What needs to be done> From the data below, please reproduce exactly everything from the line that contains "占い公式サイト (322, 2469)" down to the line that contains "2020年2月 (314, 923)", with both ends included.

Study material>
▬▬▬▬▬▬▬▬▬▬

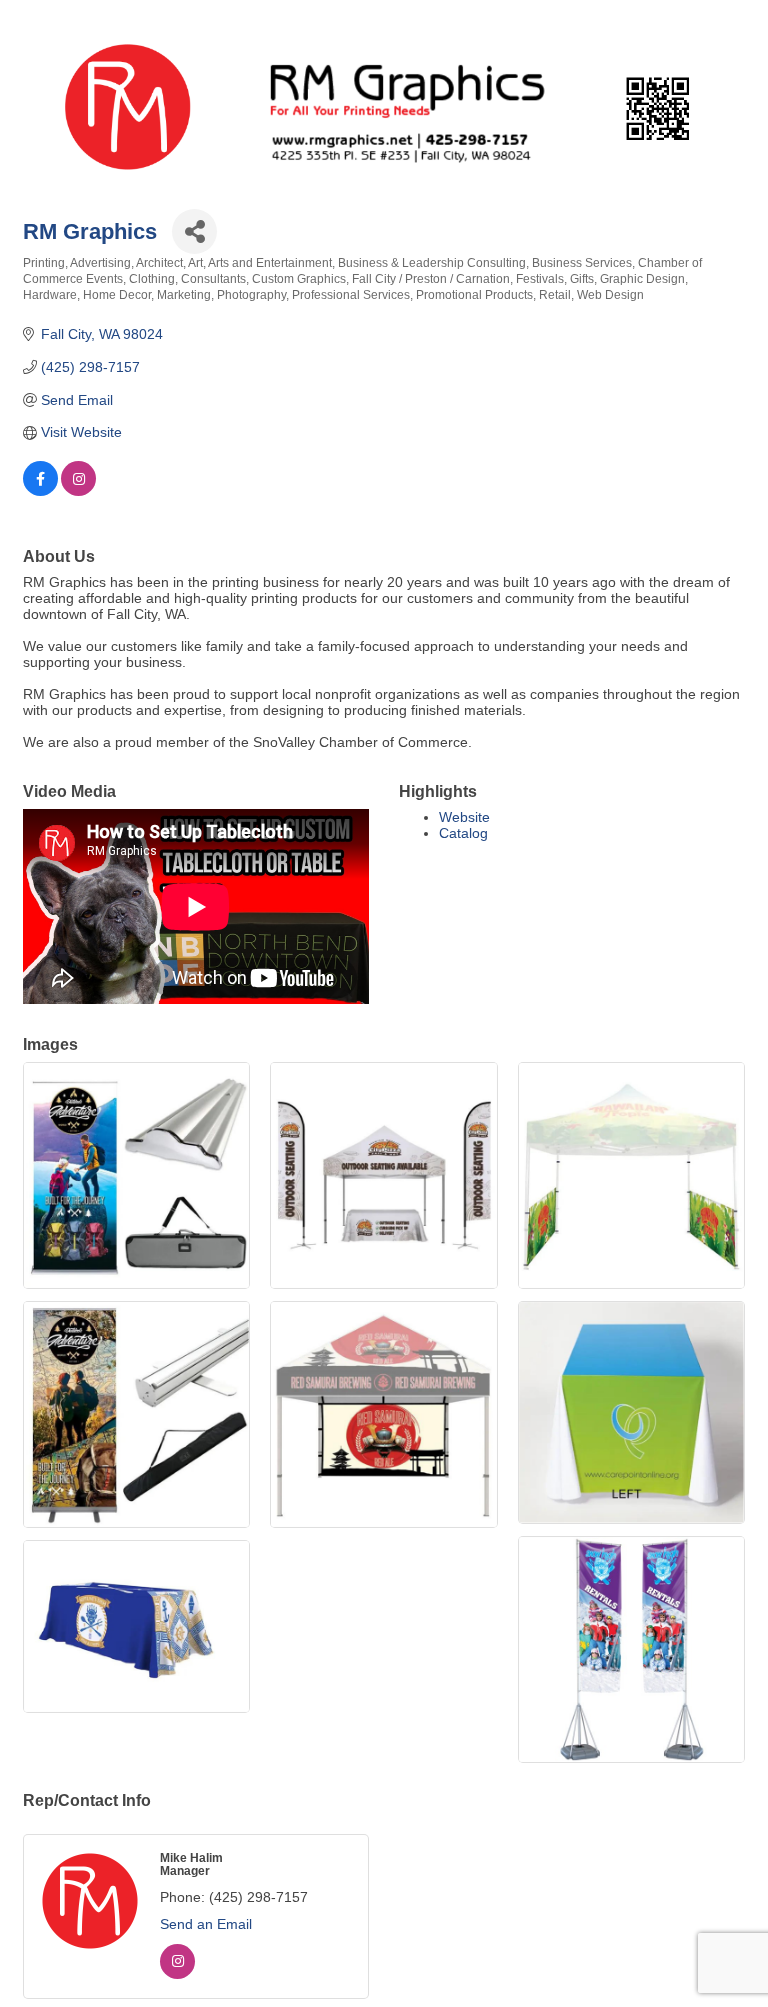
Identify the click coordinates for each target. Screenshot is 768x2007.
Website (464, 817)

▬▬▬▬▬▬▬▬▬▬

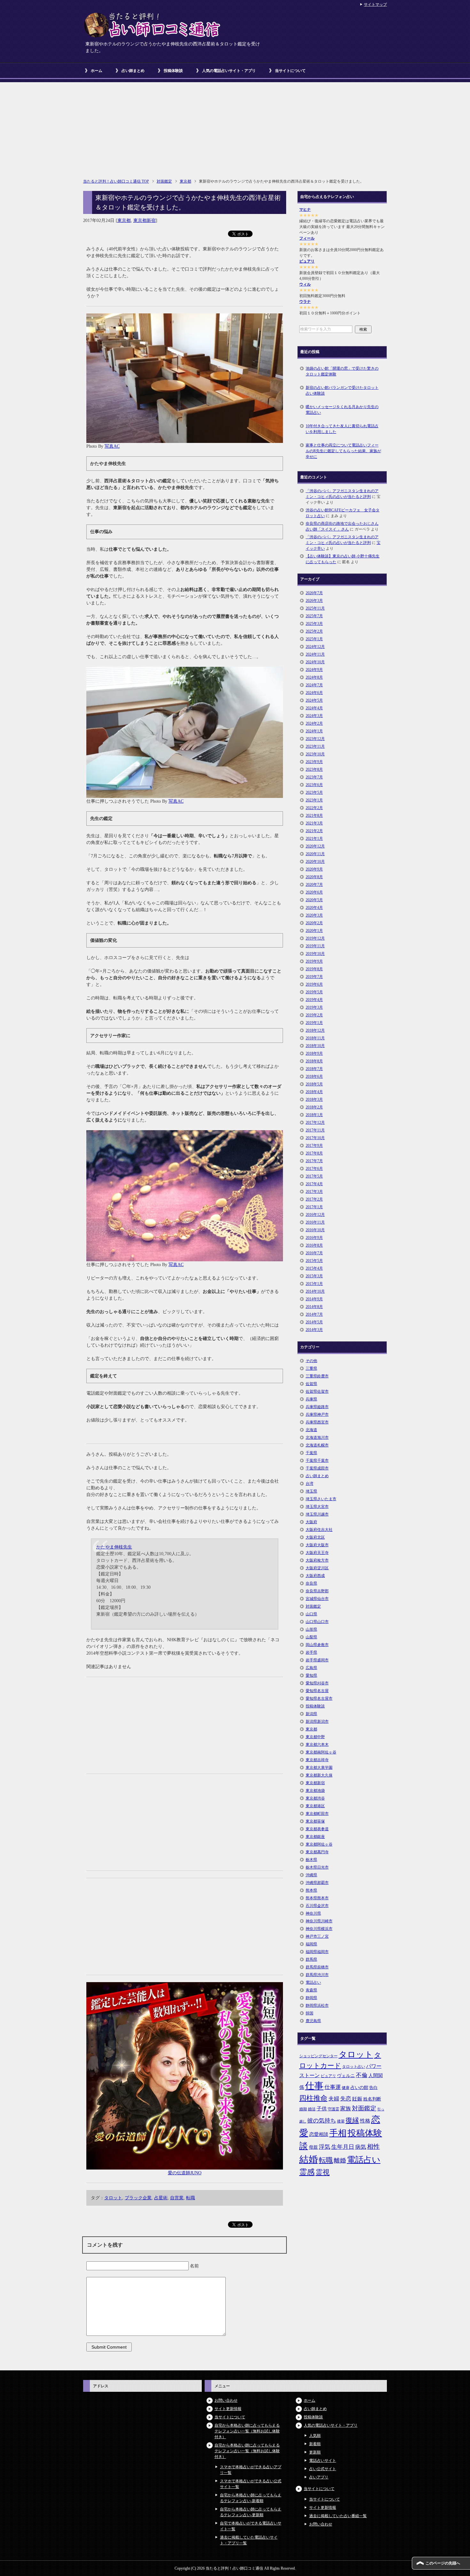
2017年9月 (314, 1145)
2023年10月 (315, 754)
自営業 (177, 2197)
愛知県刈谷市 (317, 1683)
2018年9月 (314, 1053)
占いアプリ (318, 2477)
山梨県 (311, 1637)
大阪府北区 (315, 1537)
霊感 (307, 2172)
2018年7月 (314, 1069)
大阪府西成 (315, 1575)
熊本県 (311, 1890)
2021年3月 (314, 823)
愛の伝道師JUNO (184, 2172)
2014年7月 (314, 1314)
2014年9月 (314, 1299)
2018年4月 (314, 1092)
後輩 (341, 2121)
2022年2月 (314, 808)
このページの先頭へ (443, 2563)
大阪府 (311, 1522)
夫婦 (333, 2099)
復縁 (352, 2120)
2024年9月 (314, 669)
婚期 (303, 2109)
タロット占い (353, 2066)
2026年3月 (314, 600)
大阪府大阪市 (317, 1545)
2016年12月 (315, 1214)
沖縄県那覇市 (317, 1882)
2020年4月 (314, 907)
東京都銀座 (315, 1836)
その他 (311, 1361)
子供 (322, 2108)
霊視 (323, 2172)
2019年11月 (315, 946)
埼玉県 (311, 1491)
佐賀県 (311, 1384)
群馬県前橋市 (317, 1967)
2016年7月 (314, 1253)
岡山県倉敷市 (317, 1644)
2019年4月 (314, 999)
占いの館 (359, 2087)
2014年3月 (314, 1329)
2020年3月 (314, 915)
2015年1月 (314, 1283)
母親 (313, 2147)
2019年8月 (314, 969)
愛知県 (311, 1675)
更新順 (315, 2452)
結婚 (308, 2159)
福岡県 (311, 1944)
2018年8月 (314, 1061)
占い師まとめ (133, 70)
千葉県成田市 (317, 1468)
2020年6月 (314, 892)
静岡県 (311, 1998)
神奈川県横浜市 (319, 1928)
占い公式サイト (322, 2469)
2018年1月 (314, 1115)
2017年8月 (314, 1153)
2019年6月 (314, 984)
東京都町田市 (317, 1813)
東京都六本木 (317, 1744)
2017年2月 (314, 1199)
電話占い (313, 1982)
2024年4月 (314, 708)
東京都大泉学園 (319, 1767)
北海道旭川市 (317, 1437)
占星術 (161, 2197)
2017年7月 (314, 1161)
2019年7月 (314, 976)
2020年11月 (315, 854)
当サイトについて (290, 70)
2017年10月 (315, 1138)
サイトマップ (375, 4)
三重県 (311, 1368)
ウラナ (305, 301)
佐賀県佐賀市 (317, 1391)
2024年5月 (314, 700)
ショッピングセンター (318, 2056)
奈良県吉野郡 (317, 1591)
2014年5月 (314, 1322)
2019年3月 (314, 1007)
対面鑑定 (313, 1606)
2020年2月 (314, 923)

▬▬▬▬▬▬▬▬▬▬

Result for this task>
占い公式サイト (322, 2469)
2018年1月 (314, 1115)
2017年8月 (314, 1153)
2019年6月 (314, 984)
東京都町田市 (317, 1813)
東京都六本木 (317, 1744)
2017年2月 (314, 1199)
電話占い (313, 1982)
2024年4月 (314, 708)
東京都大泉学園 (319, 1767)
北海道旭川市 (317, 1437)
占星術 (161, 2197)
2017年7月 (314, 1161)
2019年7月 (314, 976)
2020年11月 (315, 854)
当サイトについて (290, 70)
2017年10月 (315, 1138)
サイトマップ (375, 4)
三重県 (311, 1368)
ウラナ (305, 301)
佐賀県佐賀市 (317, 1391)
2024年5月 (314, 700)
ショッピングセンター (318, 2056)
奈良県吉野郡 (317, 1591)
2014年5月 (314, 1322)
2019年3月 (314, 1007)
対面鑑定 (313, 1606)
2020年2月 (314, 923)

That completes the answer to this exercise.